# [Exercise details]
Arrange the lines below as a numbered list, skipping any blank lines. Leave the pictures out of your answer.
━━ Extracted entries ━━
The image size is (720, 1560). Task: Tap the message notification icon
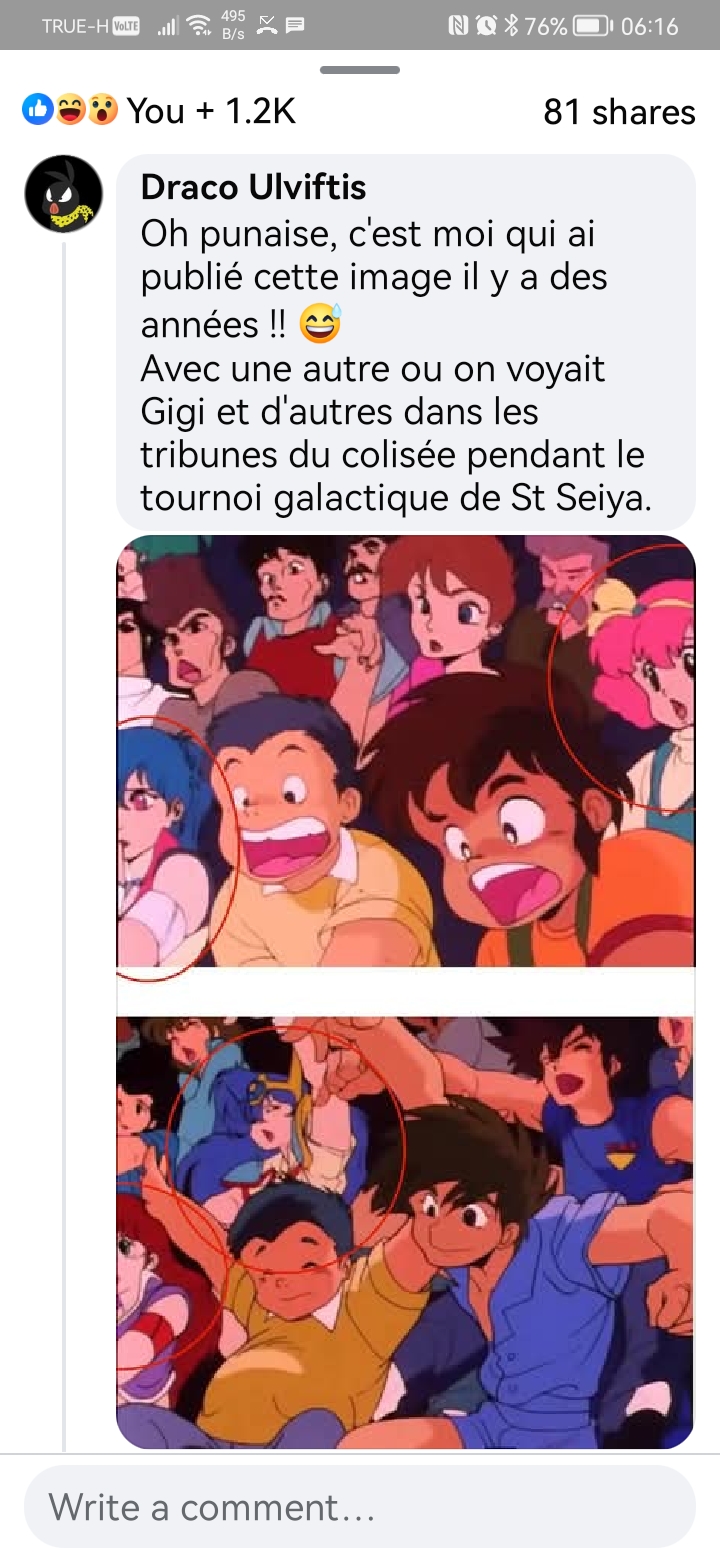(294, 26)
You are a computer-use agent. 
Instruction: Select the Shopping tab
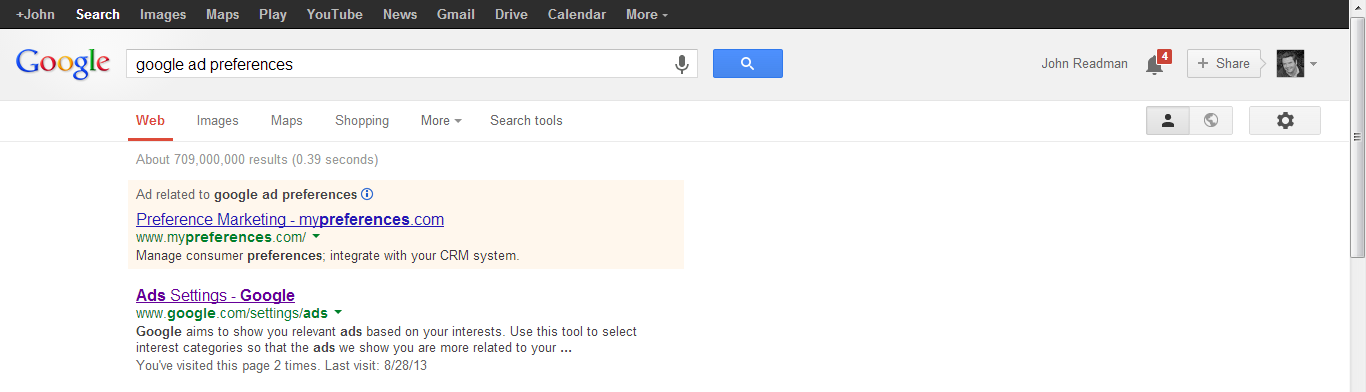pyautogui.click(x=362, y=120)

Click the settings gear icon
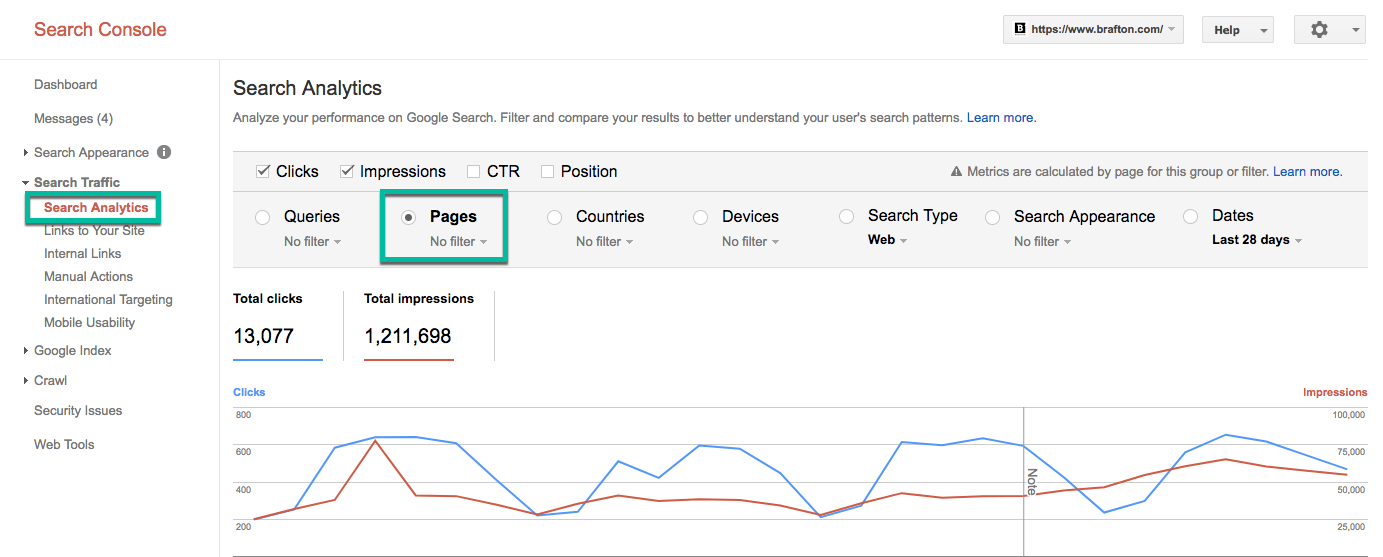[x=1319, y=30]
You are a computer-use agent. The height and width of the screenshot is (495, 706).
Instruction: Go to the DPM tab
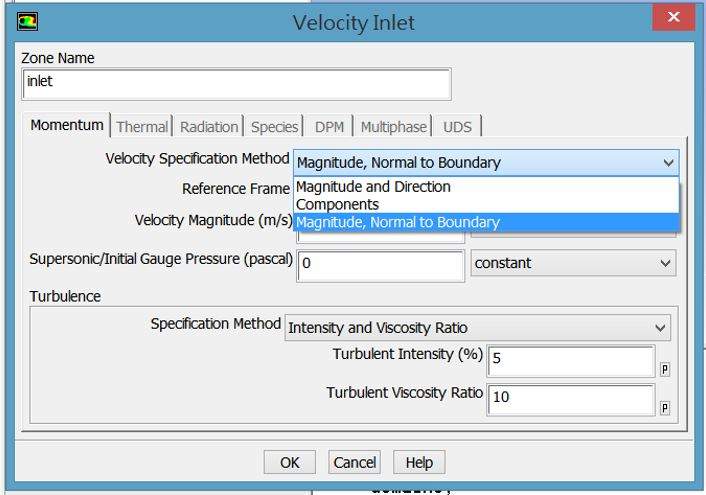[329, 127]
━━━
# [Answer for this exercise]
1. The image size is (720, 1560). Task: Tap the message notification icon
2. (294, 26)
3. You are a computer-use agent. 
4. Instruction: Select the Shopping tab
5. pyautogui.click(x=362, y=120)
6. Click the settings gear icon
7. [x=1319, y=30]
8. You are a computer-use agent. The height and width of the screenshot is (495, 706).
9. Instruction: Go to the DPM tab
10. [329, 127]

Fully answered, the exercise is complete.